🚀 Executive Summary
TL;DR: Fragmented Terraform/OpenTofu repositories across multiple teams lead to critical issues like configuration drift and dangerous outages due to uncoordinated changes. The article proposes a tiered approach to solve this, ranging from a quick centralized state output catalog to a comprehensive platform abstraction layer, to regain control and scale IaC effectively.
🎯 Key Takeaways
- A Centralized State Output Catalog acts as a quick, cultural fix to establish IaC ‘contracts’ by documenting official `remote_state` configurations and outputs, preventing ad-hoc state consumption.
- Implementing a Module Monorepo with a Private Registry provides a permanent solution by centralizing reusable, company-approved Terraform/OpenTofu modules, enforcing standards, and significantly reducing boilerplate and security review overhead.
- The Platform Abstraction Layer, or Internal Developer Platform (IDP), is the ultimate solution for hyper-scale, enabling application teams to define infrastructure needs via simplified manifests, abstracting away direct Terraform interaction and maximizing developer velocity.
Struggling with fragmented Terraform or OpenTofu repos across teams?
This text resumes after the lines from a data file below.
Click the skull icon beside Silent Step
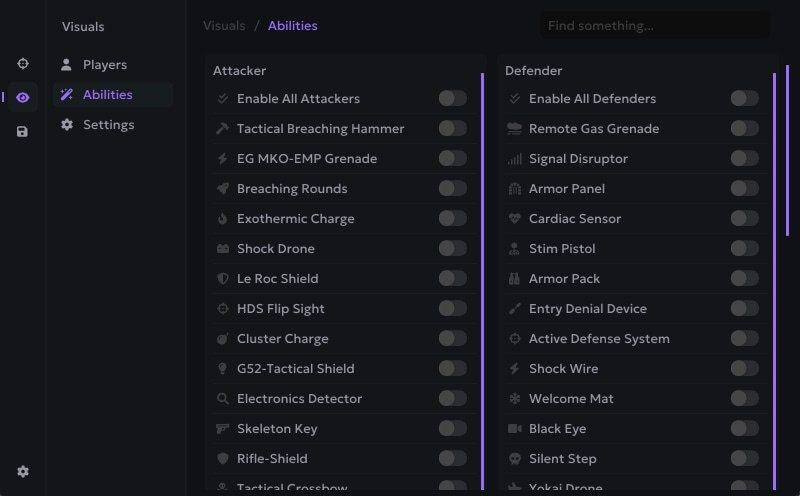Screen dimensions: 800x496 point(515,459)
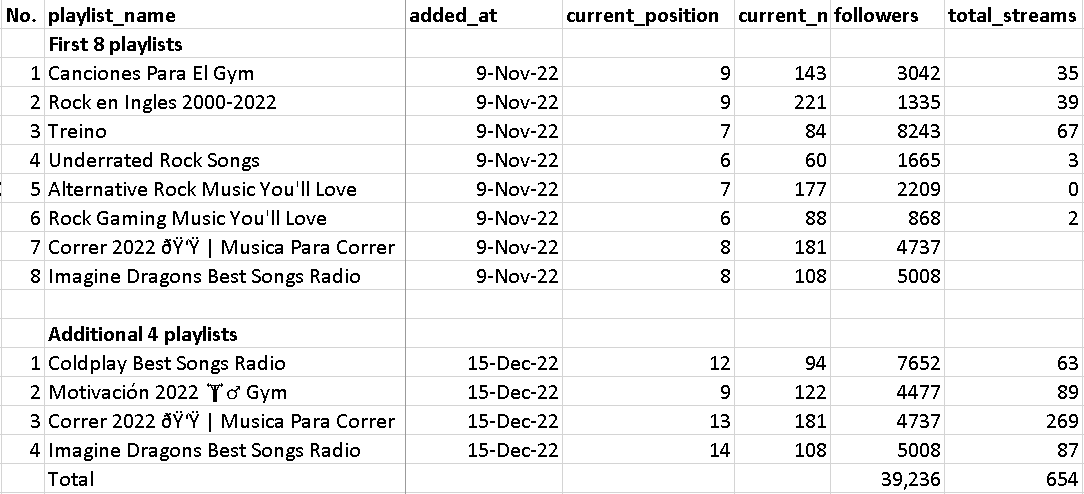Click the 'Additional 4 playlists' heading cell
Viewport: 1084px width, 494px height.
[143, 334]
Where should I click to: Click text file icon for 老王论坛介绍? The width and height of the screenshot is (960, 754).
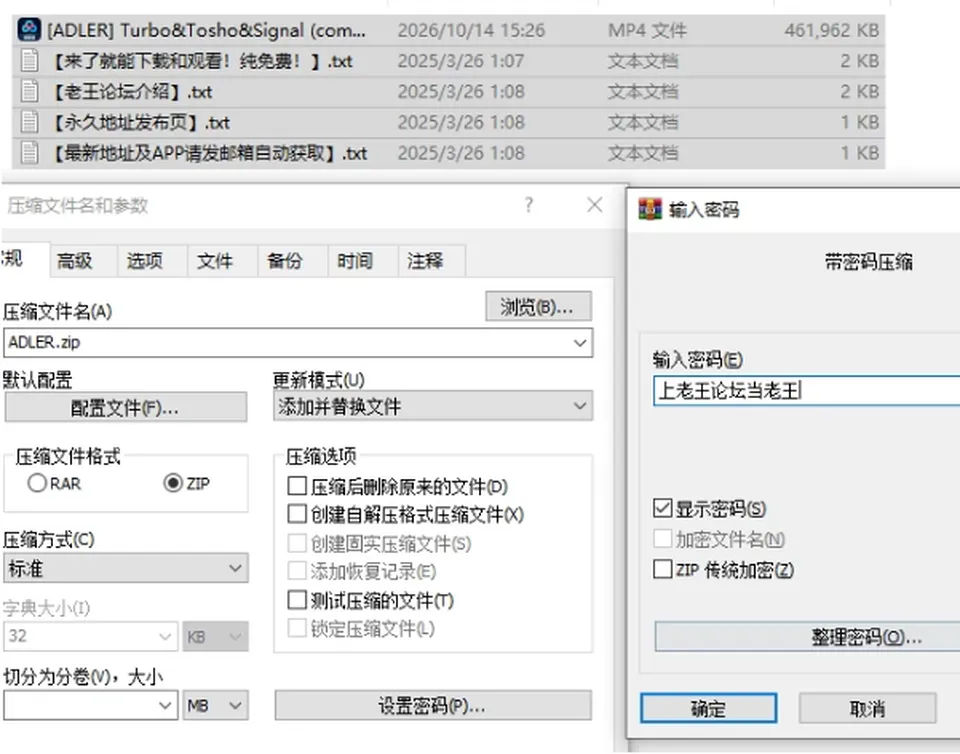(29, 91)
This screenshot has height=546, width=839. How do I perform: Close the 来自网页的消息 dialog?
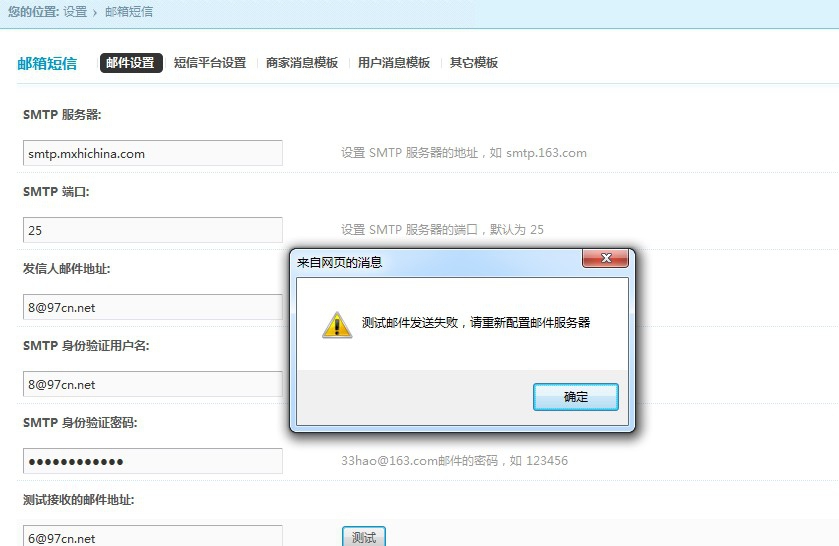[x=605, y=258]
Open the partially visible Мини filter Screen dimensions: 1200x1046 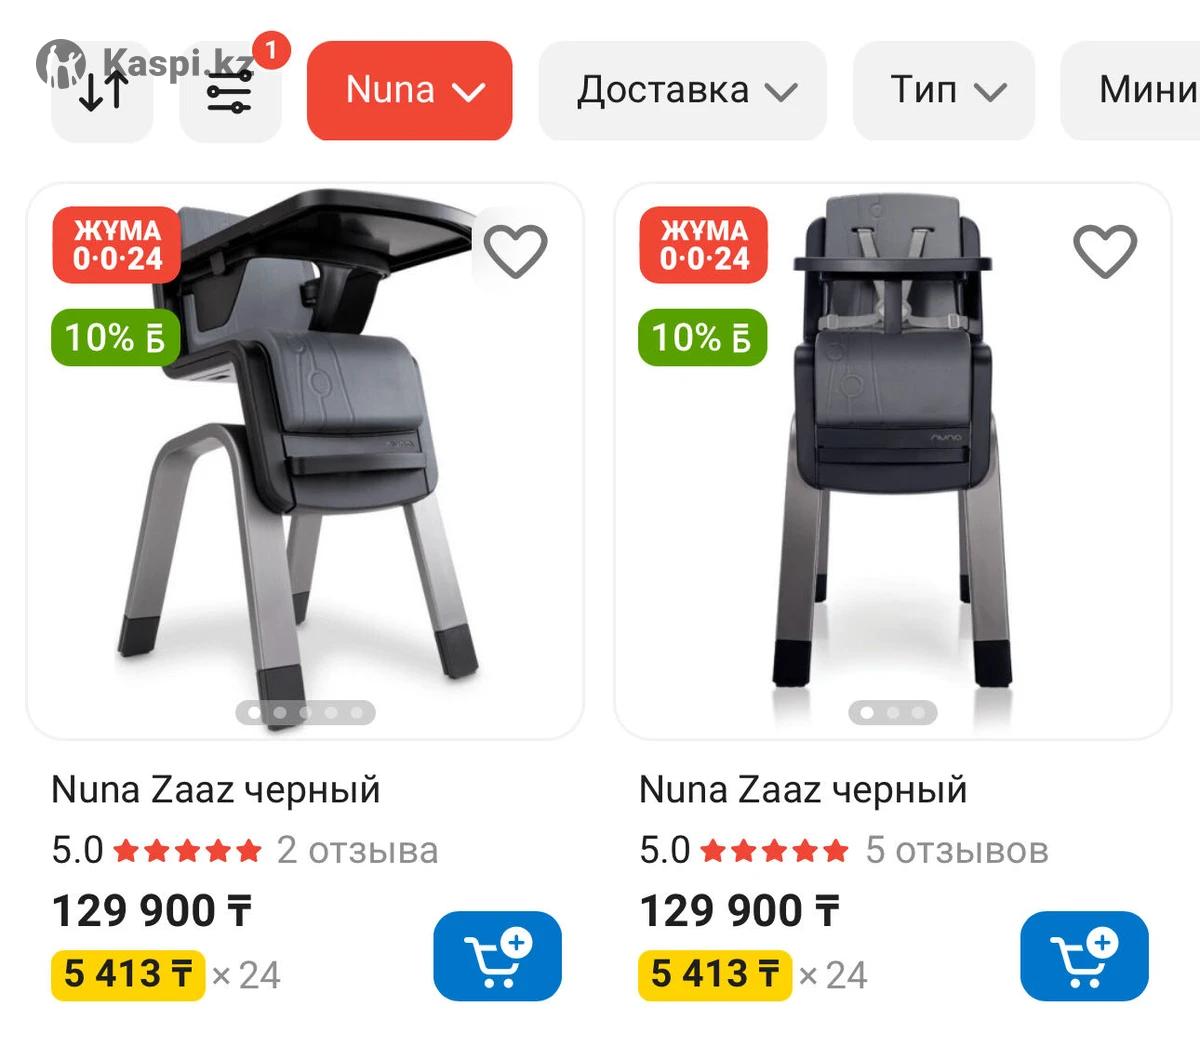[x=1131, y=91]
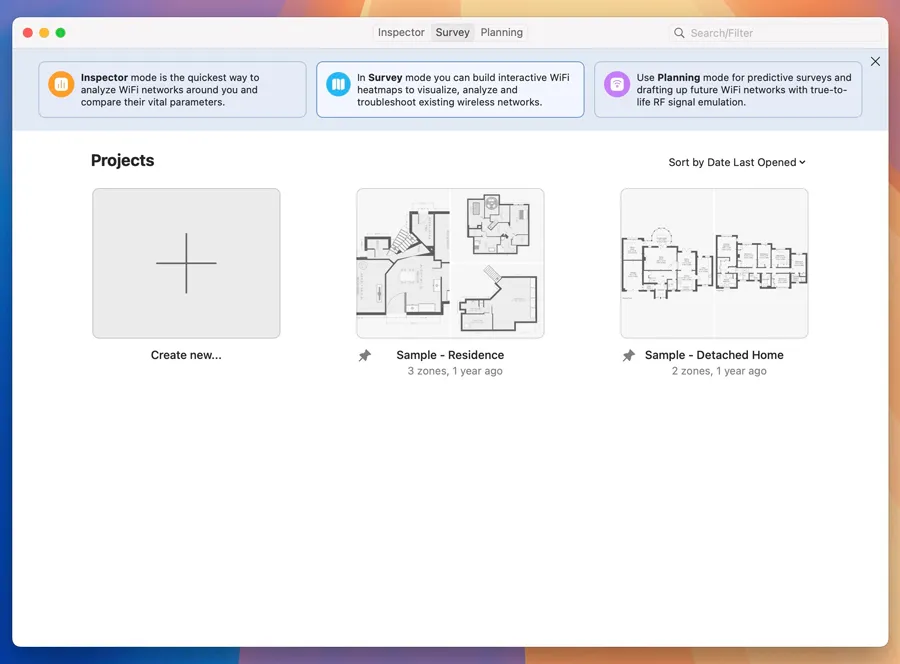Expand the Sort by Date Last Opened dropdown
Screen dimensions: 900x664
(x=736, y=162)
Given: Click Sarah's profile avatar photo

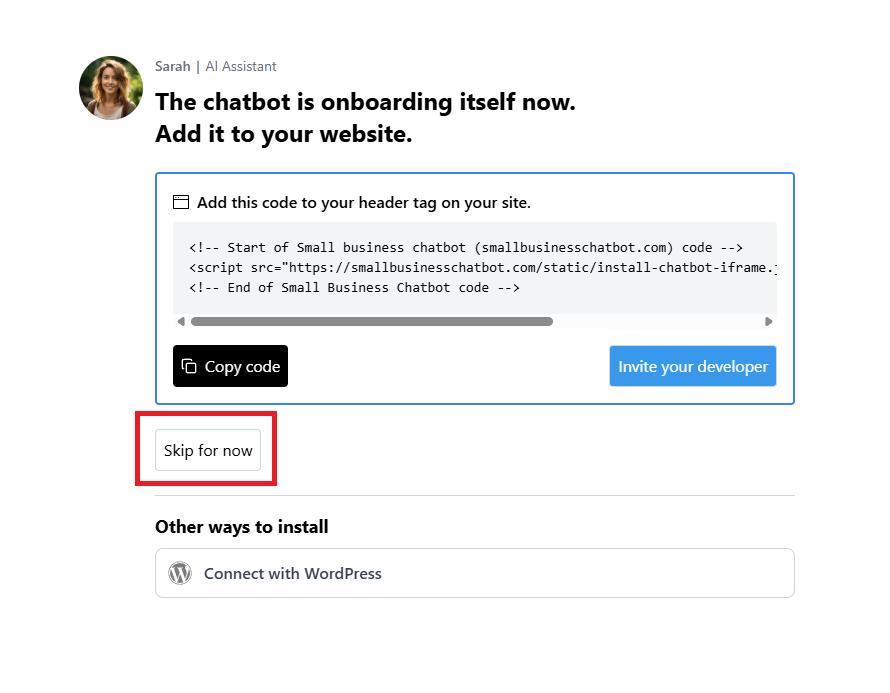Looking at the screenshot, I should point(111,88).
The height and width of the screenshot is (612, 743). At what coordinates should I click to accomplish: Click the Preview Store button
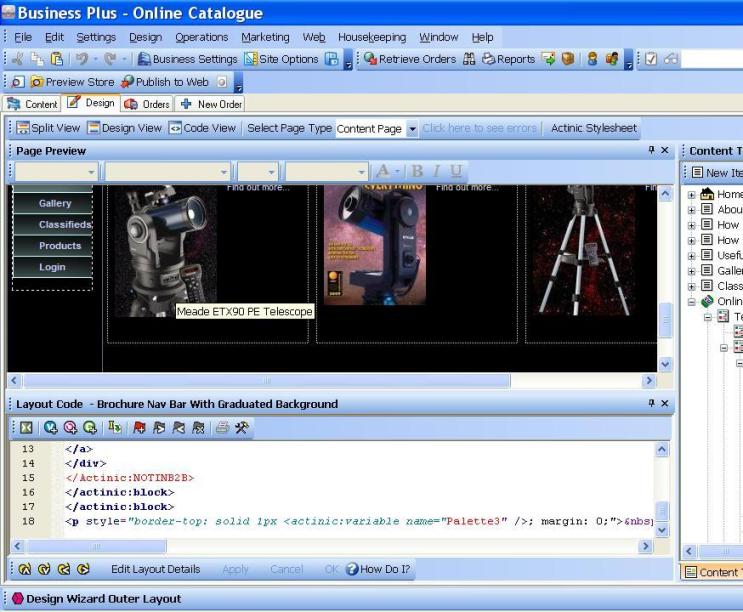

This guide explores the root causes and offers three practical solutions, from quick fixes to long-term architectural changes, to help you regain control of your IaC at scale.
IaC at Scale: Taming the Hydra of Fragmented Terraform Repos
I remember a 2 AM PagerDuty alert. The core authentication service was down, and our status page was bleeding red. The cause? A seemingly unrelated change to a networking module by the Analytics team. Their Terraform repo had a stale remote_state data source pointing to an old S3 bucket for our VPC config. Their ‘apply’ reverted a critical security group rule we had patched an hour earlier. That’s when I knew our “let a thousand flowers bloom” approach to IaC was actually just letting a thousand weeds choke the garden. It’s a story I’ve seen play out at nearly every company I’ve worked for, and it’s a direct result of well-intentioned autonomy colliding with scale.
Why Does This Fragmentation Even Happen?
Let’s be honest, it rarely starts with bad intentions. It’s the natural outcome of Conway’s Law: your systems architecture will mirror your organization’s communication structure. You have multiple teams, so you get multiple repos. Each team wants to move fast, so they create their own little IaC kingdom. Initially, this feels like agility. The ‘Platform’ team builds the VPC, the ‘Apps’ team builds the EC2s, and the ‘Data’ team builds the Redshift cluster.
The problem creeps in silently. It starts with duplication. Then comes drift. Team A needs a security group, so does Team B. They both write their own modules, slightly different. Soon, nobody knows which repo is the source of truth for what. Finding the owner of a resource like prod-db-security-group-alpha requires a frantic search through a dozen different repositories. This isn’t just inefficient; as my war story shows, it’s downright dangerous.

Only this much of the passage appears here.